“Girl Power”, by Mina la Voilée, preaches tough feminism, women’s empowerment, and just an overall sense of badass rhymes and flow in a short but sweet song dedicated to women in Senegal.
Being a female rapper in Senegal is unfortunately not as common or accepted as in other parts of Africa. Rap in general has not taken as deep of a footing in Senegal as in other places; with an overwhelmingly Muslim population from whom the genre has not been wholly welcomed. Adding on to this, Mina la Voilée, as her name suggests, (translating from French as Mina the Veiled) also wears the veil, including in her hip hop performances. Her donning of the veil in the context of hip hop, as well as her existence itself in a still overwhelmingly male-dominated hip hop industry, has earned her a fair degree of backlash, with her haters, according to thesource.com, preferring the word “satan” in their criticism of her.
Her song, as well as she herself, are an embodiment of the opposite of these haters, and are a protest against the unfair treatment of women not only in the hip hop industry, but in Africa in general, and particularly in her home country of Senegal where laws protecting women and punishing crimes like rape are far and few.
Weaving lyrics and rhymes in her satisfyingly clean flow in Wolof, repeating the phrase “Girl Power” throughout the song, as well as other phrases like “black queen” and “feminism”, and name dropping Sister Fa, an influential Senegalese female rapper, “Girl Power” stands against the idea that women do not belong in hip hop, or that they are not equal to men, that pervades across Africa.

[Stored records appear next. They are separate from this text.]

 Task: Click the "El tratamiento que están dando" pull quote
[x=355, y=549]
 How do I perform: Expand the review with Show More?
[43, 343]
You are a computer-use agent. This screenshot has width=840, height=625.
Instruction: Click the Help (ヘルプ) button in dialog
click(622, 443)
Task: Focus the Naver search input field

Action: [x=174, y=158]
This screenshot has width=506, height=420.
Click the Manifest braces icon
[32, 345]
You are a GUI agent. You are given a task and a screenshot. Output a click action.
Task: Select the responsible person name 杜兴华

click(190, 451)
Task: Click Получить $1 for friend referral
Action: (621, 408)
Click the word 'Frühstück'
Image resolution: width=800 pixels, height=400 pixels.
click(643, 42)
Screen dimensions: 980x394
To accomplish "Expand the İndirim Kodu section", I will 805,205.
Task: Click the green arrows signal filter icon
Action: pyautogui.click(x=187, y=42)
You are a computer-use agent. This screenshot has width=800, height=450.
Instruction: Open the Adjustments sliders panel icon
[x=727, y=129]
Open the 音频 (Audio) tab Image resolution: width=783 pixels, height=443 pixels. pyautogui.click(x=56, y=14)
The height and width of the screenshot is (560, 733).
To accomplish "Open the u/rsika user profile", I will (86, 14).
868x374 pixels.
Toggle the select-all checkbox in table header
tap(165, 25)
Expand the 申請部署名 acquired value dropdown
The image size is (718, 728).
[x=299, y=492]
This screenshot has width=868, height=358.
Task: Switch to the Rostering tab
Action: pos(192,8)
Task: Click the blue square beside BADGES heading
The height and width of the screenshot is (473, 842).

As was discussed by Adelaja O. Oriade in “Challenging Hegemonic Masculinity in Nigerian Hip Hop: An Evaluation of Gender Representation in Falz the Bahd Guy’s Moral Instruction Album”, even some of the most frontal assaults on these problems in society and hip hop still exist within an industry plagued by them. Finding out about Genji Hip Hop, the rap collective of which Mina la Voilée is a prominent member, outside of articles discussing their intrinsic nature of female empowerment in rap, is very difficult, and just hearing a female voice on a beat in galsen hip hop is rare enough as it is. Mina la Voilée is one of the many women in Senegal leading the charge against inequality, violence against women, and traditional norms regarding women and religion, and supporting feminism, women’s rights, and of course, women in hip hop.